Some programs share a log file, some programs use a single log file, and some large server programs are due to There are many log files, so corresponding sub-directories will be created in the /var/log directory to store log files.
A considerable part of the log files can only be read by root users, ensuring the security of related log information
➤Introduction of log files
| Kernel and public message log | var / log / messages |
|---|---|
| Scheduled task log | / var / log / cron |
| System boot log | var / log / dmesg |
| Mail system log | / var / log / maillog |
| User login log | / var / log / lastlog , / var / log / secure , / var / log / wtmp , / var / log / btmp |
➤/var/log/messages: Record Linux kernel messages and public log information of various applications, including startup, I/O errors, network errors, program failures, etc.

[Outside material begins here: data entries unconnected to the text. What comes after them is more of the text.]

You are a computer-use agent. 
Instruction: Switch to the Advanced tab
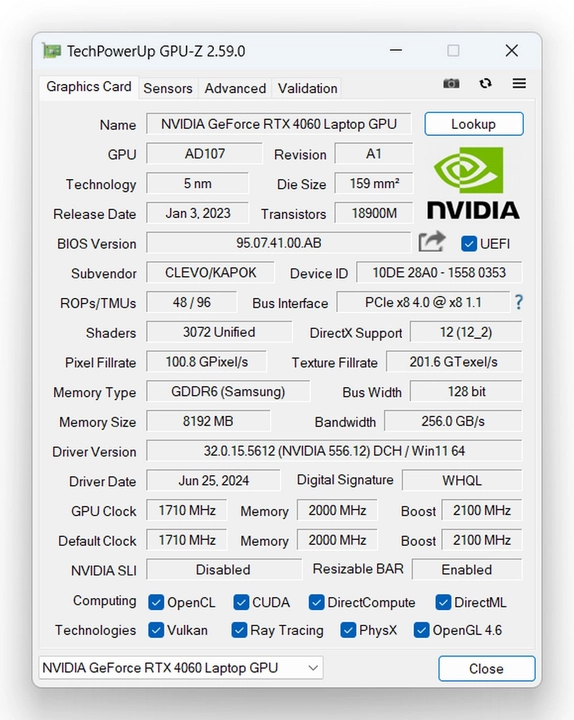(x=235, y=88)
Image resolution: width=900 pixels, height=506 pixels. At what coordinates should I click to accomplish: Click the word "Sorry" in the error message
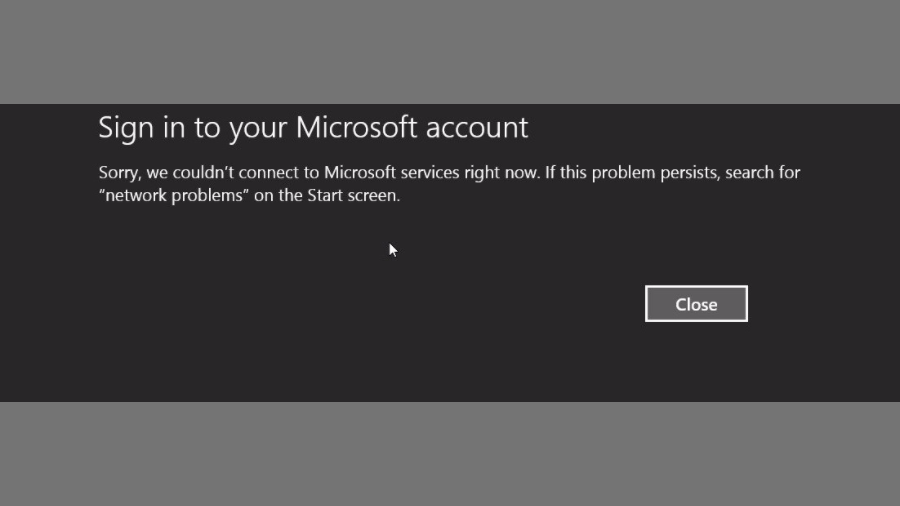(119, 172)
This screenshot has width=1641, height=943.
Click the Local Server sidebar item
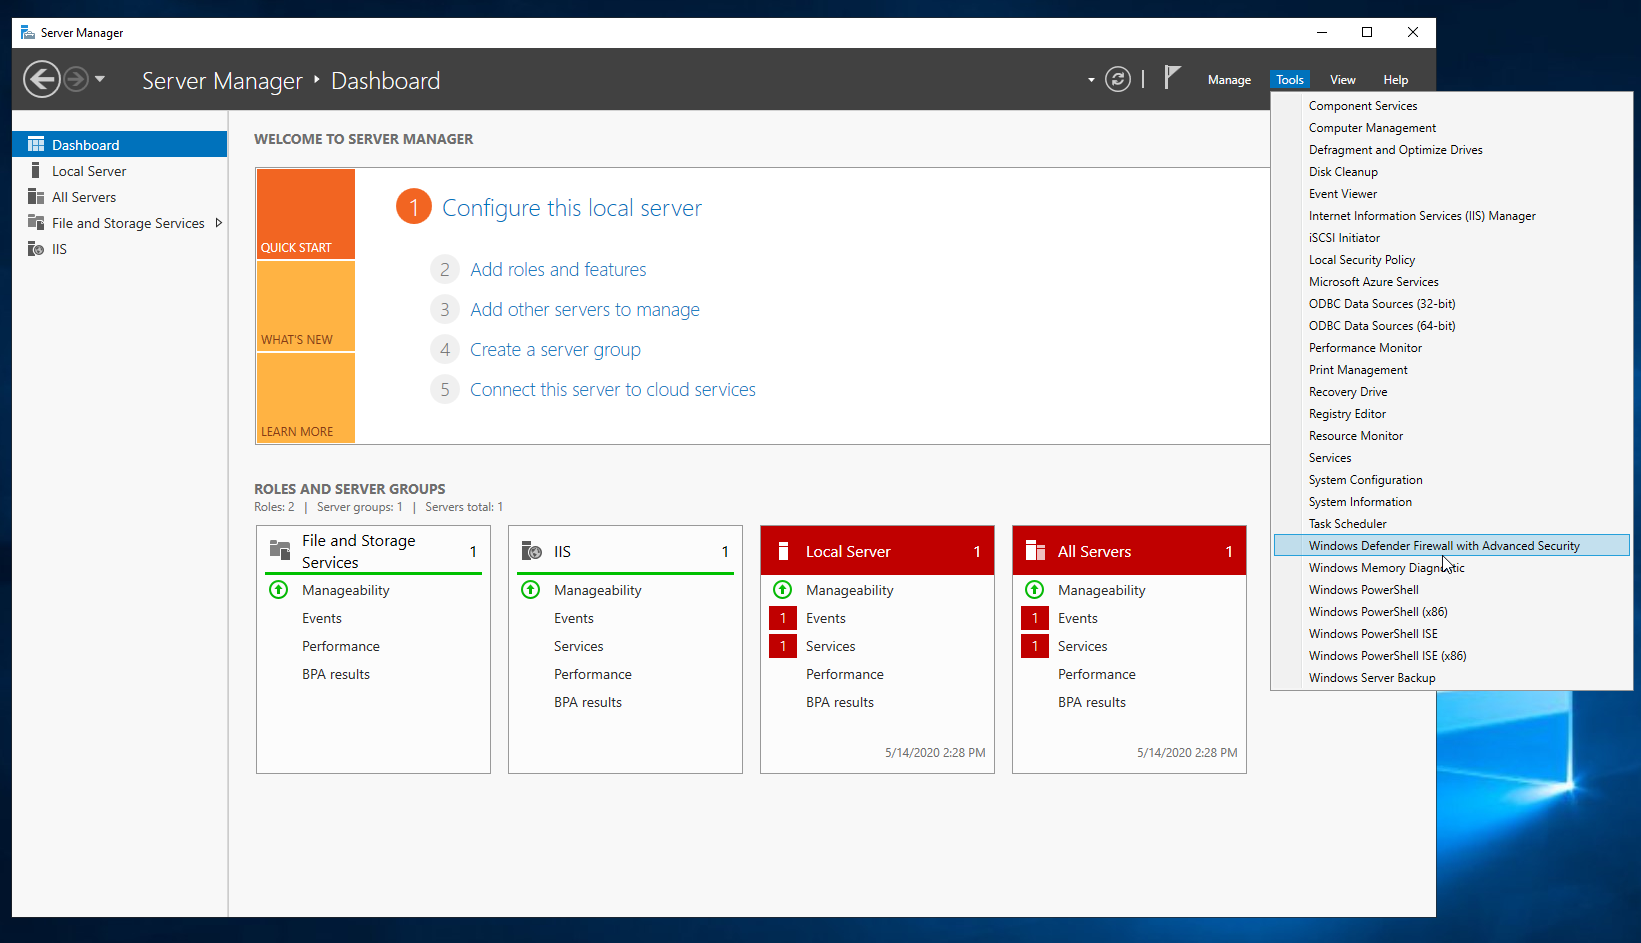tap(89, 170)
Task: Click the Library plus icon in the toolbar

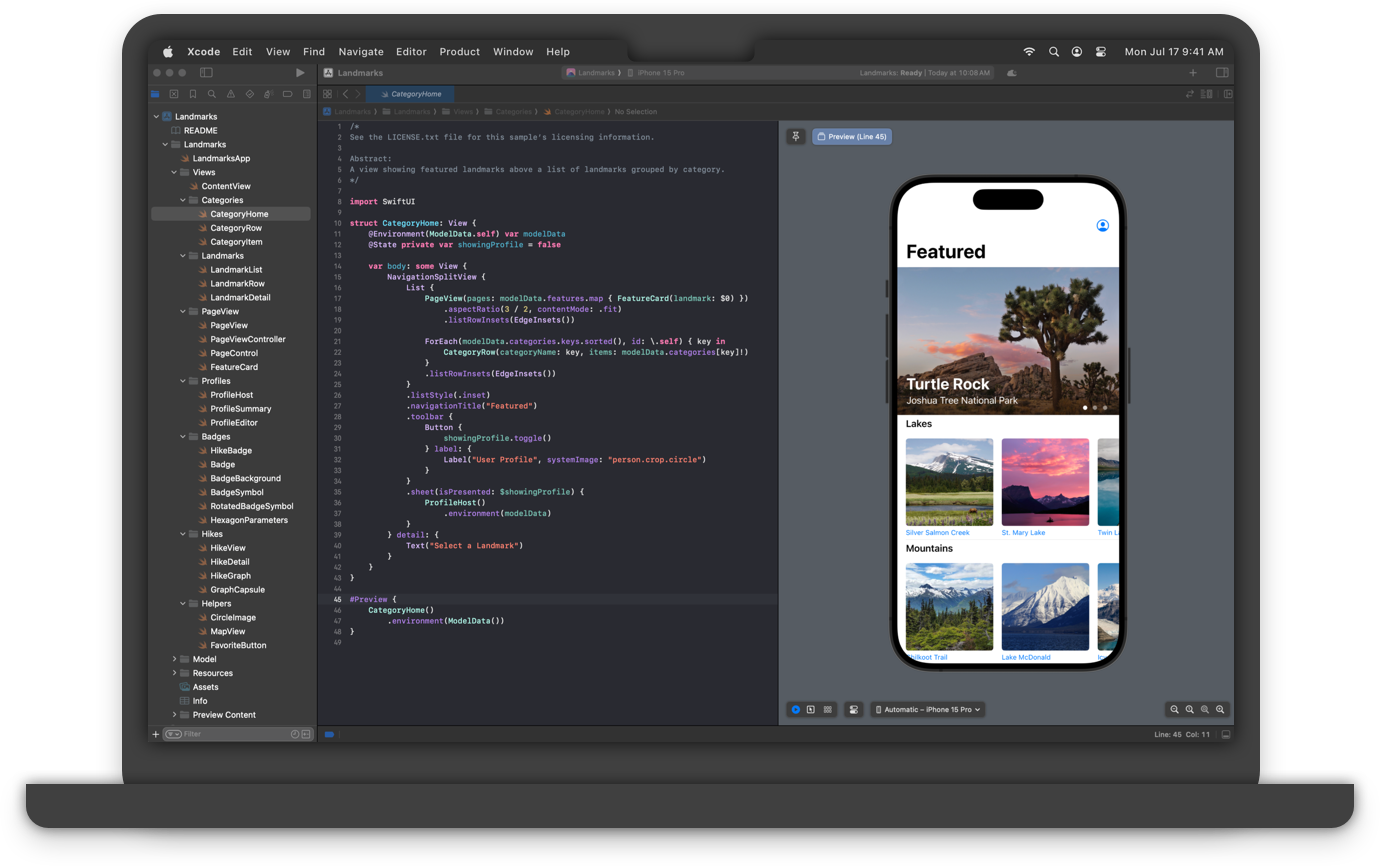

➤For applications or services that do not use independent log files, generally You can get the relevant time record information from the log file
➤/var/log/cron: record the event information generated by the crond scheduled task
➤/var/log/dmesg: record the various event information of the Linux system during the boot process
➤ /var/log/maillog: record the email activity entering or sending out the system
➤/var/log/lastlog: record the latest login time of each user
➤/var/log/secure: record the security event information related to user authentication
➤/ var/log/wtmp: record each user login, logout and system startup and shutdown events
➤/var/log/btmp: record failed, wrong login attempts and verification events
➤ all installations of yum are stored in /var/log
➤ Manually compile and install the directory
vim /etc/rsyslong.conf specified by yourself to view the rsyslong.conf configuration file
➤Log file analysis
➤The purpose of analyzing log files is to find key information by browsing logs, debug system services, and determine the cause of failures.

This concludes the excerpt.